Question

Show that $\left|\begin{array}{ccc}a+b+2c&a&b\\c&b+c+2a&b\\c&a&c+a+2b\end{array}\right|$ = 2(a + b + c)³

Answer 1

Answer:

See the attachment

.

Step-by-step explanation:

In the attachment I have answered this problem.

See the attachment for detailed solution.
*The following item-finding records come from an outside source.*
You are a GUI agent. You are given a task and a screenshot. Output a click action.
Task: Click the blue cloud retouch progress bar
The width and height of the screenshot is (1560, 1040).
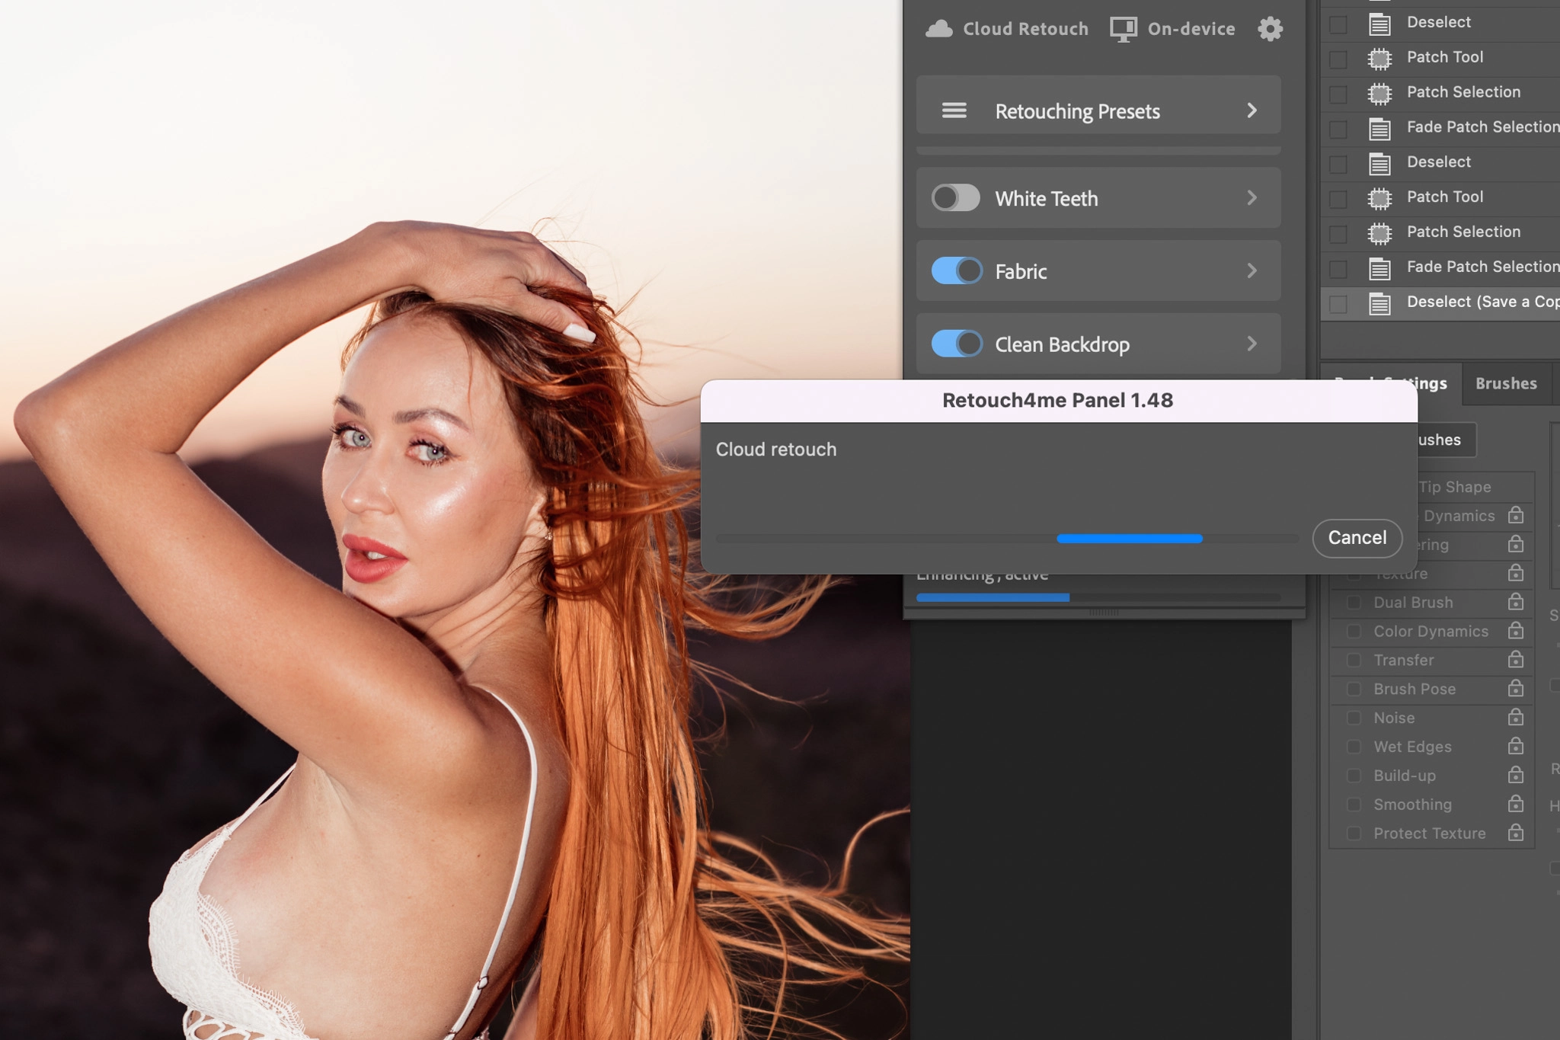coord(1129,539)
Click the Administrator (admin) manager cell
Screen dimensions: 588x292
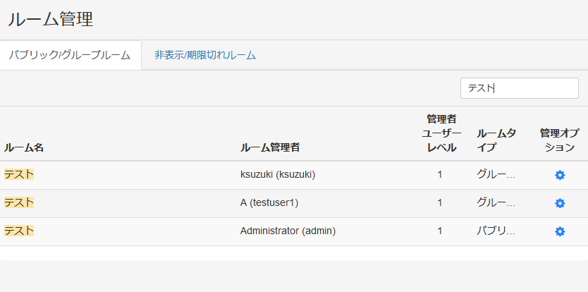(288, 231)
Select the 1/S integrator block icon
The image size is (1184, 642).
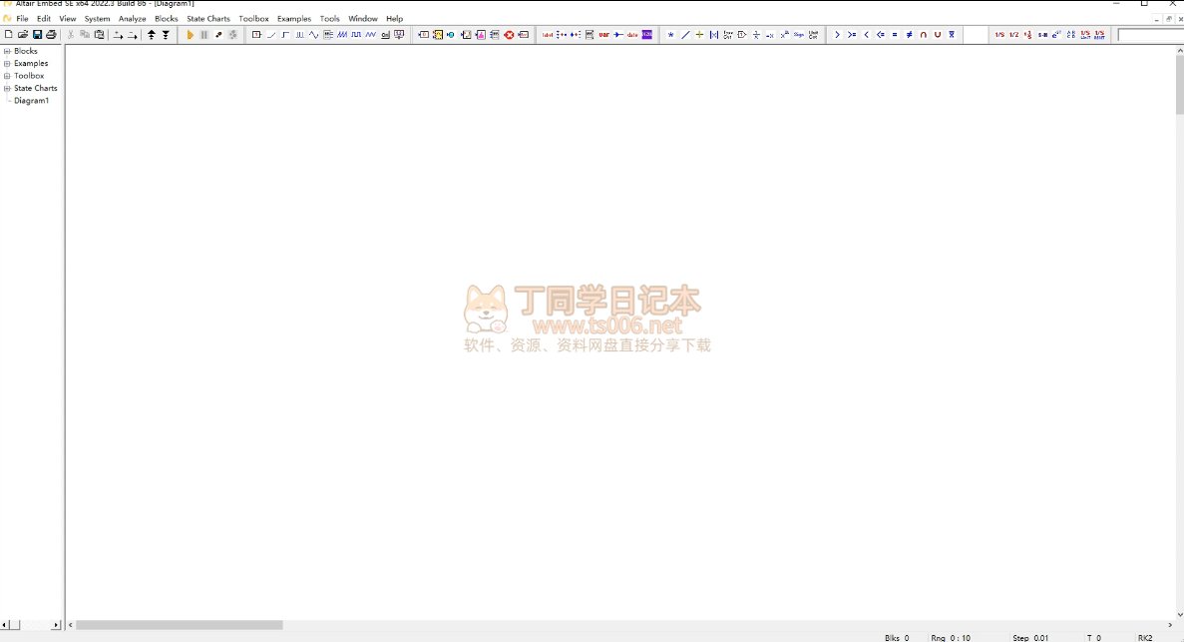999,35
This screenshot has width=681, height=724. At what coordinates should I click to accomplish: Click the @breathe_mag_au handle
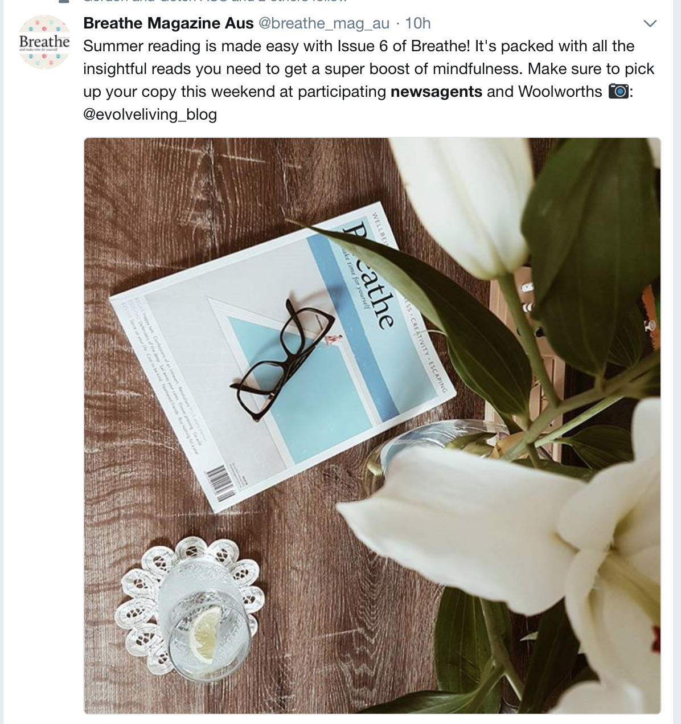pos(324,23)
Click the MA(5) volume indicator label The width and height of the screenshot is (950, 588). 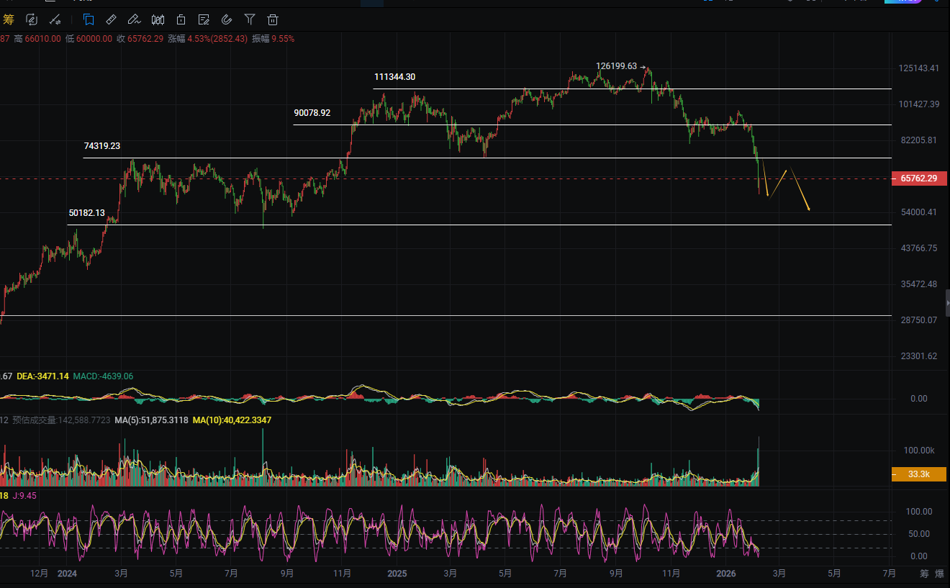point(150,420)
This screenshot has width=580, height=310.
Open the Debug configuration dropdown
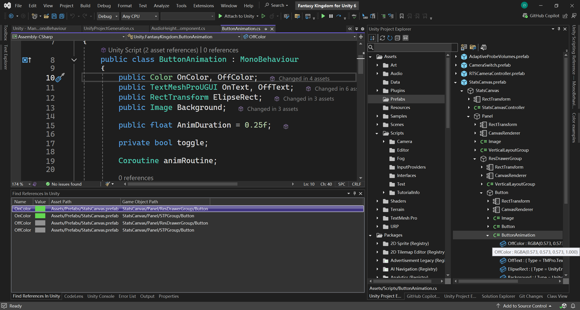point(108,16)
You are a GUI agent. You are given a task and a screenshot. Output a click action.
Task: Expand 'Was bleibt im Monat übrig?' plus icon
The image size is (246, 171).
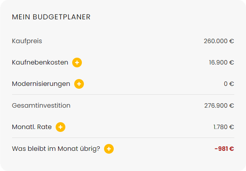(x=109, y=149)
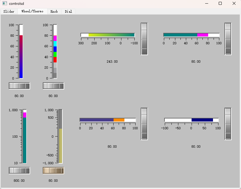The image size is (241, 189).
Task: Click the navy blue fill of bottom-right thermometer
Action: (202, 120)
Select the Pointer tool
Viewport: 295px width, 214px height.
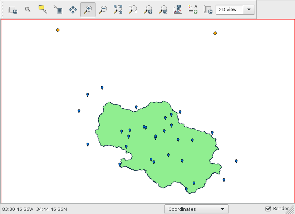[x=28, y=10]
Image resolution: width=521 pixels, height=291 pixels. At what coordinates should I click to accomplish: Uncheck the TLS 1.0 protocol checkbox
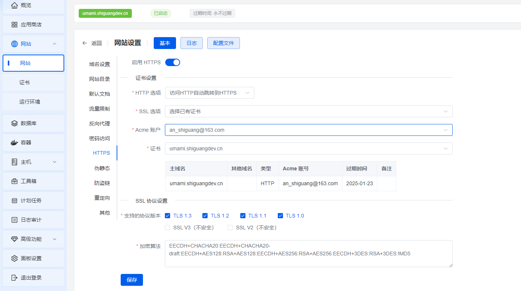pos(280,215)
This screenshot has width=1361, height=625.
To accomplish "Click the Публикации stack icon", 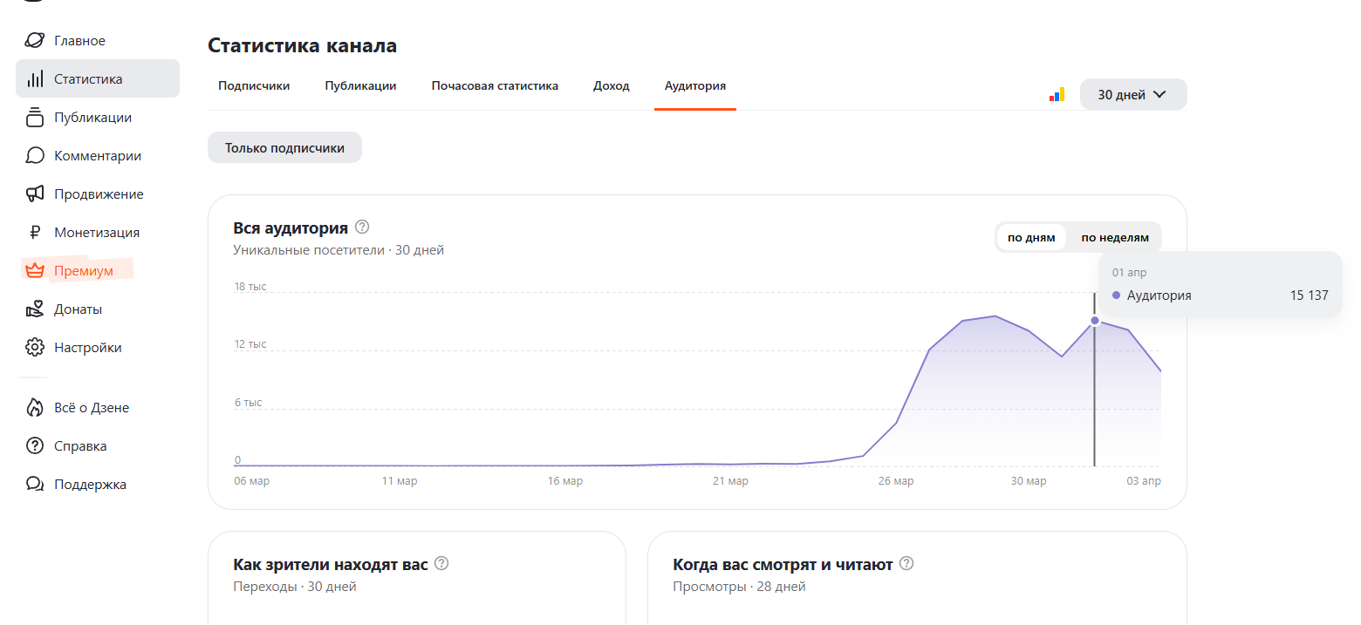I will coord(35,117).
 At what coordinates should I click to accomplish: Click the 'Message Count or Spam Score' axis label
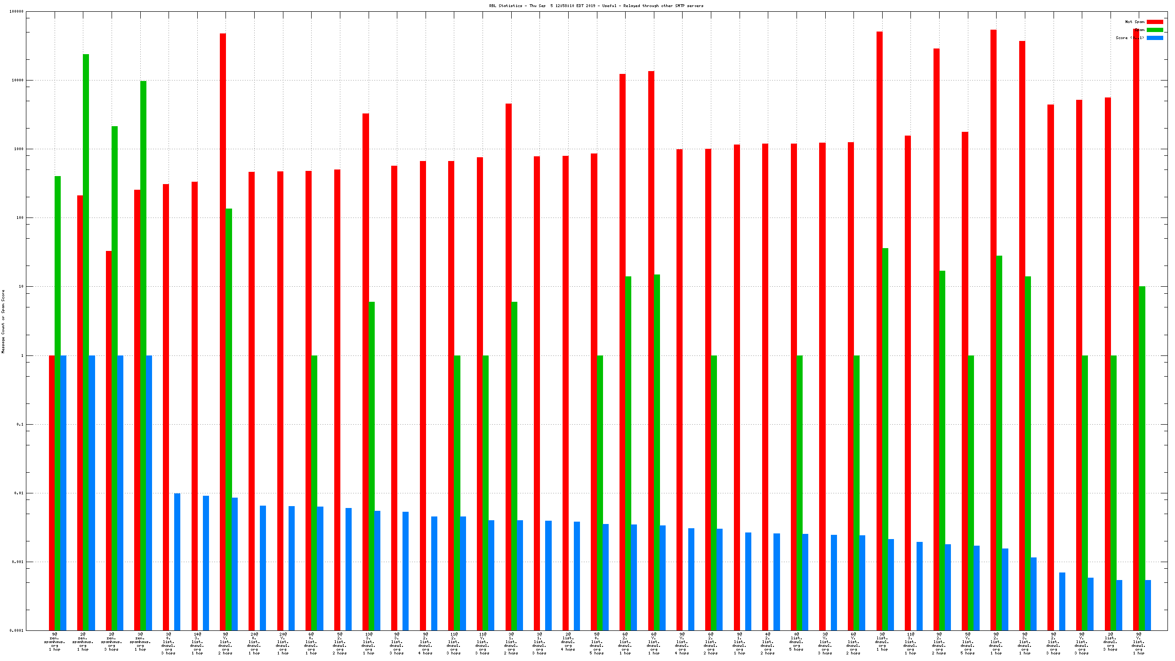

I hope this answer helps you

Answer 2

$\left|\begin{array}{ccc}a+b+2c&a&b\\c&b+c+2a&b\\c&a&c+a+2b\end{array}\right|$

R3-> R3-R2

$\left|\begin{array}{ccc}a+b+2c&a&b\\c&b+c+2a&b\\c-c&a-b-c-2a&c+a+2b-b\end{array}\right|$

$\left|\begin{array}{ccc}a+b+2c&a&b\\c&b+c+2a&b\\0&-(a+b+c)&(a+b+c)\end{array}\right|$

taking (a+b+c) common from R3

$(a+b+c)\left|\begin{array}{ccc}a+b+2c&a&b\\c&b+c+2a&b\\0&-1&1\end{array}\right|$

C3->C3+C2

$(a+b+c)\left|\begin{array}{ccc}a+b+2c&a&b+a\\c&b+c+2a&2a+2b+c\\0&-1&0\end{array}\right|$

R1-> R1-R2

$(a+b+c)\left|\begin{array}{ccc}a+b+c&-a-b-c&-a-b-c\\c&b+c+2a&2a+2b+c\\0&-1&0\end{array}\right|$

taking (a+b+c) common from R1

$(a+b+c)^{2}\left|\begin{array}{ccc}1&-1&-1\\c&b+c+2a&2a+2b+c\\0&-1&0\end{array}\right|$

now expand the determinant along R3

$= 1(2a + 2b + 2c)( {a + b + c})^{2} \\ \\ = 2(a + b + c)( {a + b + c})^{2} \\ \\ = 2 {(a + b + c)}^{3} \\ \\ =R.H.S.$

Hence proved